### Extrait affiché
# # # #
Grande Encyclopédie Larousse 1971-1976Éd. 1971-1976
A

Afrique (suite)

Les réalisations proprement économiques

• L’exigence de planification. La finalité du plan est conçue différemment par les leaders africains. Mais sous la diversité de conceptions et de types d’application transparaît la même exigence : sans le plan, aucune politique efficace n’est possible, aucun contrôle de la situation n’est concevable, aucune correction des attitudes et du comportement n’est imaginable, aucune mystique du progrès ne peut s’instaurer.

Mais, souvent encore, les plans élaborés par les leaders africains ne sont pas conformes aux réalités nationales et leur actualisation provoque de multiples distorsions dues à une mauvaise programmation (plans de prestige qui risquent d’accroître l’état de dépendance économique, décalage entre les projets et les possibilités) ou à une localisation défectueuse des investissements (insuffisance des industries de transformation, rareté des investissements intensifs, excès des dépenses militaires, importation de biens, d’équipement mal adaptés).

• L’appel aux capitaux. Que l’idéologie soit capitaliste ou socialiste, aucun développement n’est possible sans l’introduction de capitaux. Sur ce point, l’Afrique (la république d’Afrique du Sud exceptée) se trouve dans une situation délicate.
# # # #
### Données fournies
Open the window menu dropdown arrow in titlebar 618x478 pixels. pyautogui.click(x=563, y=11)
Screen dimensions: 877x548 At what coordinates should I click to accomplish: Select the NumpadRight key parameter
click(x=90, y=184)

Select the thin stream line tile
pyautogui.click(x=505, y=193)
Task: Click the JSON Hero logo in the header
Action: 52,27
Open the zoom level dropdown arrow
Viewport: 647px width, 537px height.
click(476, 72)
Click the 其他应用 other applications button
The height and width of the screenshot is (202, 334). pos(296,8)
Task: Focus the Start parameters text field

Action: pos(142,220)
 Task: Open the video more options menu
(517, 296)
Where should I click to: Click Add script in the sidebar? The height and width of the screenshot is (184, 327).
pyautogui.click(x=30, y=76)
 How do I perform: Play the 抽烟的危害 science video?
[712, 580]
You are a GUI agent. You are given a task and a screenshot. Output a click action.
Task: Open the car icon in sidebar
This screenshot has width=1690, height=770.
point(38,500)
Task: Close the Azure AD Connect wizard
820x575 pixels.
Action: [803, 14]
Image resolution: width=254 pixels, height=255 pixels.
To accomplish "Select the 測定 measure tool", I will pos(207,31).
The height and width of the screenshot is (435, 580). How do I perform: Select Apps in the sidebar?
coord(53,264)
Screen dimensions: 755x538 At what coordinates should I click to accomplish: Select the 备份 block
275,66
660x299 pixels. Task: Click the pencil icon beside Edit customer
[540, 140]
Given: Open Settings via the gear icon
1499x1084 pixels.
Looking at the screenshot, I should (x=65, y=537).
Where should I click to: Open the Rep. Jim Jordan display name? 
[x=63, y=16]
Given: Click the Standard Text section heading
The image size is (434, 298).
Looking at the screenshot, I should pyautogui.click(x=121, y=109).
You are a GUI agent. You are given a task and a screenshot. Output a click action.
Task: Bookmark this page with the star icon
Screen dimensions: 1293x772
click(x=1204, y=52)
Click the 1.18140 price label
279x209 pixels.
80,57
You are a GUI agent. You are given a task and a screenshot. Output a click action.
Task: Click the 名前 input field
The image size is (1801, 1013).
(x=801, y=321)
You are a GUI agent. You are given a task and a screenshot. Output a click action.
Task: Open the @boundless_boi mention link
# # # #
### À faire
Dans l'extrait sur l'économie africaine, recopiez tout ce qui va de « Grande Encyclopédie Larousse » jusqu'à « ne peut s’instaurer. ». Vous n'avez pas besoin des items.

### Réponse
Grande Encyclopédie Larousse 1971-1976Éd. 1971-1976
A

Afrique (suite)

Les réalisations proprement économiques

• L’exigence de planification. La finalité du plan est conçue différemment par les leaders africains. Mais sous la diversité de conceptions et de types d’application transparaît la même exigence : sans le plan, aucune politique efficace n’est possible, aucun contrôle de la situation n’est concevable, aucune correction des attitudes et du comportement n’est imaginable, aucune mystique du progrès ne peut s’instaurer.